É a conclusão de um estudo publicado esta semana, na "Nature Geoscience", sugerindo que a poluição industrial da América do Norte e da Europa através do século XX pode ter alterado as nuvens a ponto de esfriar a superfície do oceano. Isso teria suprimido tempestades, e particularmente grandes furacões, além do nível que teria existido em um ambiente puramente natural.

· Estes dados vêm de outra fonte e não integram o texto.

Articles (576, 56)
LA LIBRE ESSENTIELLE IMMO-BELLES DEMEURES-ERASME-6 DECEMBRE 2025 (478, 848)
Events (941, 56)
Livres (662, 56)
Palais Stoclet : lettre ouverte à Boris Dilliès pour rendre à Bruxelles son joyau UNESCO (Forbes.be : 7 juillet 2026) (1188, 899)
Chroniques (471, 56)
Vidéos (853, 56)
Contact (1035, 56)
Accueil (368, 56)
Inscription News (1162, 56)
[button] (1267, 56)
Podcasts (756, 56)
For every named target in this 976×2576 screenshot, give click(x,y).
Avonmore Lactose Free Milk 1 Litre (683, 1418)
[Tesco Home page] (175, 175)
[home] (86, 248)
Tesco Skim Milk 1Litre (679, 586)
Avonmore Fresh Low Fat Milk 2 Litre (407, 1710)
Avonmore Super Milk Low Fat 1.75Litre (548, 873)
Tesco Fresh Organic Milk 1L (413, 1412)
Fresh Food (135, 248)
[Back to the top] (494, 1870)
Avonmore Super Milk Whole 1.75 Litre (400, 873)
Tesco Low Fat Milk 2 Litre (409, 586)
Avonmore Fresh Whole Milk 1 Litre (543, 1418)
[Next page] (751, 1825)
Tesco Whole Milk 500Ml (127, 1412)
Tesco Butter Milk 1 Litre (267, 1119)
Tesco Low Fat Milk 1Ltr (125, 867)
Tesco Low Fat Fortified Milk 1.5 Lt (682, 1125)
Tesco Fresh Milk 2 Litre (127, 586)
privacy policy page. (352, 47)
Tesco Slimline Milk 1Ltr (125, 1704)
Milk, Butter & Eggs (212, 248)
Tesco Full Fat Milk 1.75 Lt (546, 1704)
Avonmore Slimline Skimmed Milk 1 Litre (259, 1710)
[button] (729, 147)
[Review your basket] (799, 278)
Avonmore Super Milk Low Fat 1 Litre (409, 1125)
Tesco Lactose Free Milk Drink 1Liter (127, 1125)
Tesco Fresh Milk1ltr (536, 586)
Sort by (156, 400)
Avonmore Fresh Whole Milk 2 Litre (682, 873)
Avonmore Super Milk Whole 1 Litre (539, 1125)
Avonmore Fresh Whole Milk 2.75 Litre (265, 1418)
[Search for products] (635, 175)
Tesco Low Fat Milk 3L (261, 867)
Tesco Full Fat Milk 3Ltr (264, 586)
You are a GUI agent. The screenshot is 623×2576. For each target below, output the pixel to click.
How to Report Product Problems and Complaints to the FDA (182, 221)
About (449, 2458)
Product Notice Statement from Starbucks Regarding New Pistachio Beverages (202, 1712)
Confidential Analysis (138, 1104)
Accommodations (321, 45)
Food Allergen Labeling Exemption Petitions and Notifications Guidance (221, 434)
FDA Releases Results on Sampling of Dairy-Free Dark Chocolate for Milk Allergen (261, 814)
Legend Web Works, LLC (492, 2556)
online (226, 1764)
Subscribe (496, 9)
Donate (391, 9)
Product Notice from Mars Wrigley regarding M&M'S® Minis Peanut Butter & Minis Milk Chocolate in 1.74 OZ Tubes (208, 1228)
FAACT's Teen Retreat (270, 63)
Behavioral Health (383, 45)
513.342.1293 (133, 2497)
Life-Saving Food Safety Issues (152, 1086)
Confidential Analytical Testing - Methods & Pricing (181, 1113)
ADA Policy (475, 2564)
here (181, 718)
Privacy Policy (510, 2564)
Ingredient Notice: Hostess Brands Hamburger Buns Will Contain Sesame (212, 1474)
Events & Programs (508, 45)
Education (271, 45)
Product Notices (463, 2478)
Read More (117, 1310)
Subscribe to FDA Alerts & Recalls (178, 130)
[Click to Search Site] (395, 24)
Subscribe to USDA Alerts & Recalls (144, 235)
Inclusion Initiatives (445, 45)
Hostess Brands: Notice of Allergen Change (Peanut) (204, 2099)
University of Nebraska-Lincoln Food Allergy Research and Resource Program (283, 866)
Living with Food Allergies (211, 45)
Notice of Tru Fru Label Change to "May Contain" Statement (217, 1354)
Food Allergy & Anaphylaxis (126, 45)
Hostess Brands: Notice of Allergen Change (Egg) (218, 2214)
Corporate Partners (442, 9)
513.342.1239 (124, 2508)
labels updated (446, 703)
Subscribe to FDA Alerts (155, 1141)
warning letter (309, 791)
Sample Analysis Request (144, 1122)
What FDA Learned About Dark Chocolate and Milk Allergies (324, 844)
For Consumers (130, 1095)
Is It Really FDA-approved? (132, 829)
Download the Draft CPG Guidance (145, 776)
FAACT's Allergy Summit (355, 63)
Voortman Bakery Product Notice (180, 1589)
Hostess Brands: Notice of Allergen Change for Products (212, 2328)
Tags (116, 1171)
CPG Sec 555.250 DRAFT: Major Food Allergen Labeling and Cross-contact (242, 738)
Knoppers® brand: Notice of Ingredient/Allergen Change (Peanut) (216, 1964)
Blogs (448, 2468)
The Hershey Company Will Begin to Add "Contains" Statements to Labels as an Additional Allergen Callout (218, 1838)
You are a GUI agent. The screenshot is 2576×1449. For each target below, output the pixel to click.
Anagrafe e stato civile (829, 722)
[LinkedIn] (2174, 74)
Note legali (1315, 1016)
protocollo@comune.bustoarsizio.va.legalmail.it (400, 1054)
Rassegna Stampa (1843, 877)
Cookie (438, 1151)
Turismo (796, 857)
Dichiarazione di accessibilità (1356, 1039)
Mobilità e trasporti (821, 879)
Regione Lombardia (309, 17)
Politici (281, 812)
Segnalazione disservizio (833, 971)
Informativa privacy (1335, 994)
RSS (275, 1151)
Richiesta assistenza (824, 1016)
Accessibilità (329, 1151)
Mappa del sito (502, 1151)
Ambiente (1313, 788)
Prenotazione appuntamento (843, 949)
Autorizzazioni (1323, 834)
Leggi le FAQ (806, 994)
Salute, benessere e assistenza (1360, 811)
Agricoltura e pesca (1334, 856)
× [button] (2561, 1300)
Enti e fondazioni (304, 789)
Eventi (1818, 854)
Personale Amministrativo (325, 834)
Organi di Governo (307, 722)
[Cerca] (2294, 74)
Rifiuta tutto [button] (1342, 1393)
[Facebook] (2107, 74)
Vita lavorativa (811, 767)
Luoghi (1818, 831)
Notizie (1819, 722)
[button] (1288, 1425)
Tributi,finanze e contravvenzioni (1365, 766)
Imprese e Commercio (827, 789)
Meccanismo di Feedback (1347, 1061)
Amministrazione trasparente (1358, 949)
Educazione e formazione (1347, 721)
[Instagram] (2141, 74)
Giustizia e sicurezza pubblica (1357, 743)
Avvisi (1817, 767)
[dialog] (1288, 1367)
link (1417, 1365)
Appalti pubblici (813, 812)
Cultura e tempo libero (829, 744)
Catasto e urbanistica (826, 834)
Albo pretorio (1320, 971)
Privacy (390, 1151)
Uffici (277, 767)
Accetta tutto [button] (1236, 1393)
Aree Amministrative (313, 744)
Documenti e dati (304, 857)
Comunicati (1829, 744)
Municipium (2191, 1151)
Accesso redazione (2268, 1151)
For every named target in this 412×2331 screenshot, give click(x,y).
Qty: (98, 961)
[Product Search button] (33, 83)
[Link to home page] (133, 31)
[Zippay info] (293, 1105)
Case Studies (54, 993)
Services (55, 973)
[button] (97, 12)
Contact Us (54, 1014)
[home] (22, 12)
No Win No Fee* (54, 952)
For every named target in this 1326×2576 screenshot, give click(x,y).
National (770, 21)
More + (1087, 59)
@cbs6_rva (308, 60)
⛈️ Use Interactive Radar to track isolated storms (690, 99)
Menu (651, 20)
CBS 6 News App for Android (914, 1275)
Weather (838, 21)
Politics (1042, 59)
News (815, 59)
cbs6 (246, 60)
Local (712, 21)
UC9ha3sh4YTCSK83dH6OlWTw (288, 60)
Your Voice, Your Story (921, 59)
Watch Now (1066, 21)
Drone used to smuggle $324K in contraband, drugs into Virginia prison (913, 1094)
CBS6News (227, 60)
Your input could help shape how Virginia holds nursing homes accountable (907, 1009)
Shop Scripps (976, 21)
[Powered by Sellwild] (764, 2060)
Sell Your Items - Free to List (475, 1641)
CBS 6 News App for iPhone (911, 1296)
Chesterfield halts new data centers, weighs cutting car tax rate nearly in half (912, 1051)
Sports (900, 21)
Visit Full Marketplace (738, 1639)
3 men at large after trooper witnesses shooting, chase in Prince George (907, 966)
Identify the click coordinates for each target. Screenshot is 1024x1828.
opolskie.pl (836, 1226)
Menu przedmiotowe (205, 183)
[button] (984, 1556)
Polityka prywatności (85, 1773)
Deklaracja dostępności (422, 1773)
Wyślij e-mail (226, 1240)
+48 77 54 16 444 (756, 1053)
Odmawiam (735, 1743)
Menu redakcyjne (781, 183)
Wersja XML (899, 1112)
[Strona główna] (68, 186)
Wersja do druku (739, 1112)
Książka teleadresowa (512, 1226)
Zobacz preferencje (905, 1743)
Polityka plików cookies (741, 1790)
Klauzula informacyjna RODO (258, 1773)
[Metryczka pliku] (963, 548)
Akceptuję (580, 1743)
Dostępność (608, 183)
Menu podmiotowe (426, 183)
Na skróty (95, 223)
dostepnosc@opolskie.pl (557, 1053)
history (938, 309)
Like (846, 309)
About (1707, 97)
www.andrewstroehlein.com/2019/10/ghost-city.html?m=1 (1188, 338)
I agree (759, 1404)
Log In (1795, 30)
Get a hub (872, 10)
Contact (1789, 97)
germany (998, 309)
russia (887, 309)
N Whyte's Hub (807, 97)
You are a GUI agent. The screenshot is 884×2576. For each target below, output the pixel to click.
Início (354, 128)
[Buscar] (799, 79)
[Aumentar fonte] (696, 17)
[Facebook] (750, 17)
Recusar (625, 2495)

Se os autores estiverem certos, o aumento de tempestades durante as duas últimas décadas talvez não tenha sido um acaso, mas sim uma consequência das medidas do Clean Air Act - lei federal americana criada para reduzir a poluição em torno da bacia do Atlântico Norte. O sucesso da ação teria devolvido os ciclos de tempestade ao seu estado natural.
O possível impacto das tempestades emergiu de novas análises por computador do clima, que tentam levar em conta os efeitos indiretos de partículas no ar.
- Nossos resultados mostram mudanças na poluição podem ter tido um papel muito maior do que se pensava antes - diz Nick J.
Dunstone, pesquisador do Serviço Meteorológico Britânico, e coordenador do estudo.
Ele admite, contudo, que o assunto é "totalmente novo" e que a comunidade científica ainda está cautelosa.
Trabalhos anteriores já haviam sugerido que a poluição poderia exercer um papel significativo no ciclo de tempestades, mas o novo estudo traz análises mais detalhadas sobre o seu possível mecanismo. Por muito tempo, a maioria dos especialistas climáticos defendeu uma visão alternativa, a de que a variabilidade em tempestades no Atlântico Norte é uma função de oscilações naturais em grande escala na circulação oceânica.